# [Directions]
Please give the lines below again exactly as they stand, from the one that contains "Given: Click the Excel export icon" up to and including the one that contains "Task: Click the View members people icon", leaving all pictures out.

[[ Record set open ]]

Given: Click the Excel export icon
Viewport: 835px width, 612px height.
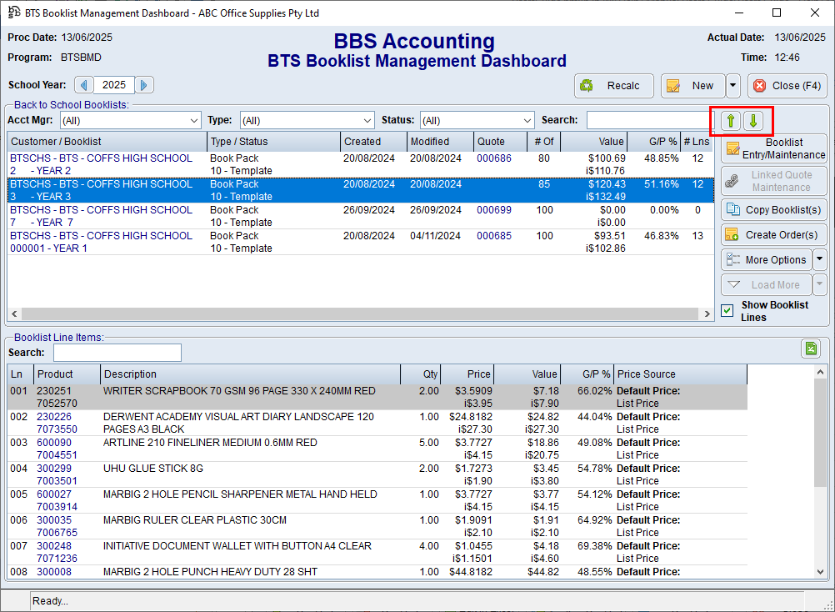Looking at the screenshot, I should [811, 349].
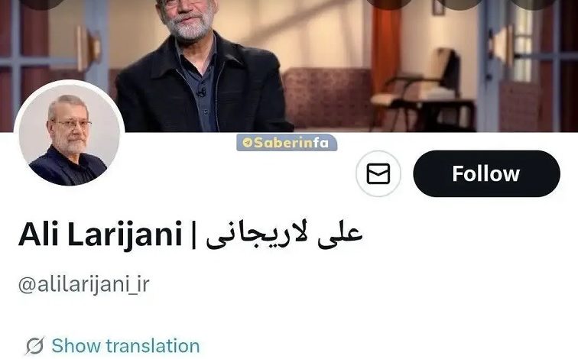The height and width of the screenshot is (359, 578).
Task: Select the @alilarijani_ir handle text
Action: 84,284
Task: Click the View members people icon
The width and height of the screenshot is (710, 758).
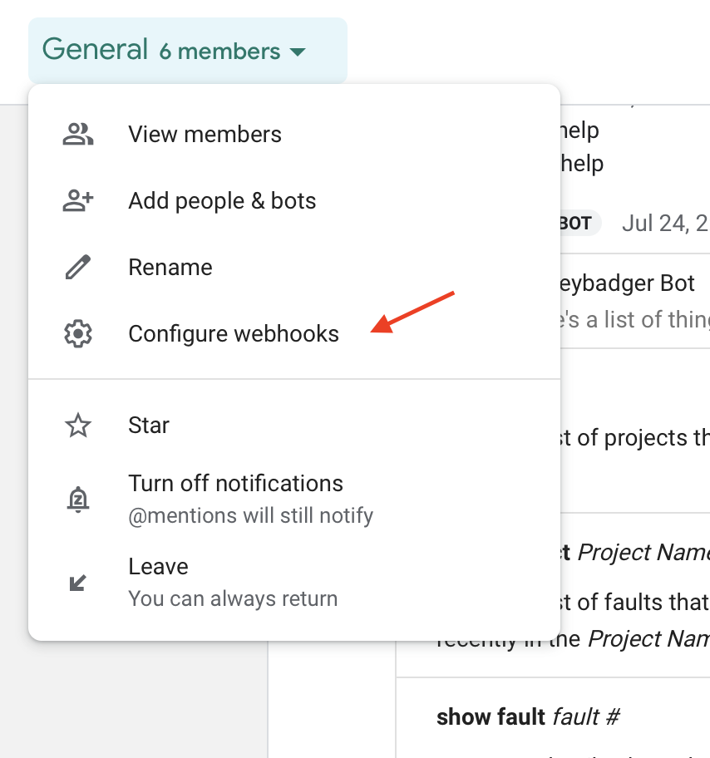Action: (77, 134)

[[ Record set closed ]]
[[ Record set open ]]

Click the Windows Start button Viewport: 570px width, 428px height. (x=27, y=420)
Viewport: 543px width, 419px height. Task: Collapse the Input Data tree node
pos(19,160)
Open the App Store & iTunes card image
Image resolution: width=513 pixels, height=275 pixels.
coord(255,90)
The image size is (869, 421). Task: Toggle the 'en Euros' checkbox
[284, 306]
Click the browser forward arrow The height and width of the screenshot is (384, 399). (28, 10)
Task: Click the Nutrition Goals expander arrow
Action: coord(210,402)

[[ Record set closed ]]
[[ Record set open ]]

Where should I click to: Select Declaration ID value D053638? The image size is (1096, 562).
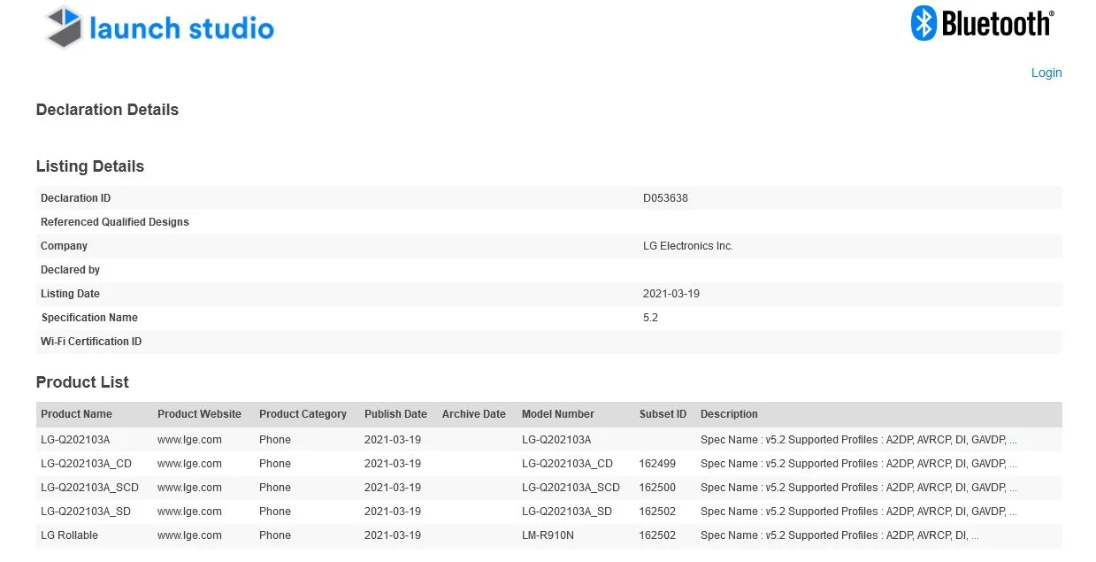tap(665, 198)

[[ Record set closed ]]

# [Exercise response]
Given: Click the Excel export icon
Viewport: 835px width, 612px height.
Looking at the screenshot, I should [811, 349].
The height and width of the screenshot is (359, 578).
Task: Select the @alilarijani_ir handle text
Action: 84,284
Task: Click the View members people icon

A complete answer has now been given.